• [Your goal]: Exactly as written, set down every entry once more.

══════════

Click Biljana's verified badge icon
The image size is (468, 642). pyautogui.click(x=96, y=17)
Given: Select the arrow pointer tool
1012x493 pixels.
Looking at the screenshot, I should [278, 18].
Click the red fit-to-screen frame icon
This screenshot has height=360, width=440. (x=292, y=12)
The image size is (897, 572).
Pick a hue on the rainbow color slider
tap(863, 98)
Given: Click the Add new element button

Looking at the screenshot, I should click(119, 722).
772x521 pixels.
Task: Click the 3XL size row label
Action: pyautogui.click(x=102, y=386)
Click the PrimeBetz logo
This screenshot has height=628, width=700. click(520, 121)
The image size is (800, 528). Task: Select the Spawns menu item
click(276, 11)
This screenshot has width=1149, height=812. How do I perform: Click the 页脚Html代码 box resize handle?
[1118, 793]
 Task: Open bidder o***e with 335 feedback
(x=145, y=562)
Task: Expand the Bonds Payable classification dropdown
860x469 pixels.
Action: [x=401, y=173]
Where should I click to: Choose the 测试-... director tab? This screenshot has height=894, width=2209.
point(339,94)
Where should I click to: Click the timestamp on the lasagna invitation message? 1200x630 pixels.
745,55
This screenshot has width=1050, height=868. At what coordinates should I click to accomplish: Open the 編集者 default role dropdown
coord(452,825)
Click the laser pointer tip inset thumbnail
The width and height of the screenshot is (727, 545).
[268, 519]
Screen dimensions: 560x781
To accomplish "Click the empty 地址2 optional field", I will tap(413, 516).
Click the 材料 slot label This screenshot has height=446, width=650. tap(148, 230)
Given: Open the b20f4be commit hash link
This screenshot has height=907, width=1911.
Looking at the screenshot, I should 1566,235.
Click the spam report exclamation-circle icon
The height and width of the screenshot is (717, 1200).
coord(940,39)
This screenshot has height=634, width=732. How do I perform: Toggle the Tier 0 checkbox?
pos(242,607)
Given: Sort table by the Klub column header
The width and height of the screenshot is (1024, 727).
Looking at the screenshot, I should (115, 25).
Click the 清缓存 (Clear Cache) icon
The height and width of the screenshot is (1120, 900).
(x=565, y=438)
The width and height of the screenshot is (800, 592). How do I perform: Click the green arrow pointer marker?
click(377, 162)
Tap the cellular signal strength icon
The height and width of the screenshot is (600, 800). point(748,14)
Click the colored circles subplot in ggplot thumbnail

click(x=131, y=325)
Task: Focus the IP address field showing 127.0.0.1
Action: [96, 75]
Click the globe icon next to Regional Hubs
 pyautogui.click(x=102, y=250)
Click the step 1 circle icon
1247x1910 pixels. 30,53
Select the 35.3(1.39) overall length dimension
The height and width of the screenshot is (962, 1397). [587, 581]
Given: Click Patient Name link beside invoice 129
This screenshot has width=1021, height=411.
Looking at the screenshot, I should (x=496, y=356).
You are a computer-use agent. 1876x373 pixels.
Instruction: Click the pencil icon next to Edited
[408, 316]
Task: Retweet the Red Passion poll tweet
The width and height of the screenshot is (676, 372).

══════════

• [Exercise solution]:
Click Biljana's verified badge icon
The image size is (468, 642). pyautogui.click(x=96, y=17)
Given: Select the arrow pointer tool
1012x493 pixels.
Looking at the screenshot, I should [278, 18].
Click the red fit-to-screen frame icon
This screenshot has height=360, width=440. (x=292, y=12)
The image size is (897, 572).
Pick a hue on the rainbow color slider
tap(863, 98)
Given: Click the Add new element button

Looking at the screenshot, I should click(119, 722).
772x521 pixels.
Task: Click the 3XL size row label
Action: pyautogui.click(x=102, y=386)
Click the PrimeBetz logo
This screenshot has height=628, width=700. click(520, 121)
The image size is (800, 528). Task: Select the Spawns menu item
click(276, 11)
This screenshot has width=1149, height=812. How do I perform: Click the 页脚Html代码 box resize handle?
[1118, 793]
 Task: Open bidder o***e with 335 feedback
(x=145, y=562)
Task: Expand the Bonds Payable classification dropdown
860x469 pixels.
Action: [x=401, y=173]
Where should I click to: Choose the 测试-... director tab? This screenshot has height=894, width=2209.
point(339,94)
Where should I click to: Click the timestamp on the lasagna invitation message? 1200x630 pixels.
745,55
This screenshot has width=1050, height=868. At what coordinates should I click to accomplish: Open the 編集者 default role dropdown
coord(452,825)
Click the laser pointer tip inset thumbnail
The width and height of the screenshot is (727, 545).
[268, 519]
Screen dimensions: 560x781
To accomplish "Click the empty 地址2 optional field", I will tap(413, 516).
Click the 材料 slot label This screenshot has height=446, width=650. tap(148, 230)
Given: Open the b20f4be commit hash link
This screenshot has height=907, width=1911.
Looking at the screenshot, I should 1566,235.
Click the spam report exclamation-circle icon
The height and width of the screenshot is (717, 1200).
coord(940,39)
This screenshot has height=634, width=732. How do I perform: Toggle the Tier 0 checkbox?
pos(242,607)
Given: Sort table by the Klub column header
The width and height of the screenshot is (1024, 727).
Looking at the screenshot, I should (115, 25).
Click the 清缓存 (Clear Cache) icon
The height and width of the screenshot is (1120, 900).
(x=565, y=438)
The width and height of the screenshot is (800, 592). How do I perform: Click the green arrow pointer marker?
click(377, 162)
Tap the cellular signal strength icon
The height and width of the screenshot is (600, 800). point(748,14)
Click the colored circles subplot in ggplot thumbnail

click(x=131, y=325)
Task: Focus the IP address field showing 127.0.0.1
Action: [96, 75]
Click the globe icon next to Regional Hubs
 pyautogui.click(x=102, y=250)
Click the step 1 circle icon
1247x1910 pixels. 30,53
Select the 35.3(1.39) overall length dimension
The height and width of the screenshot is (962, 1397). [587, 581]
Given: Click Patient Name link beside invoice 129
This screenshot has width=1021, height=411.
Looking at the screenshot, I should (x=496, y=356).
You are a computer-use agent. 1876x373 pixels.
Instruction: Click the pencil icon next to Edited
[408, 316]
Task: Retweet the Red Passion poll tweet
The width and height of the screenshot is (676, 372).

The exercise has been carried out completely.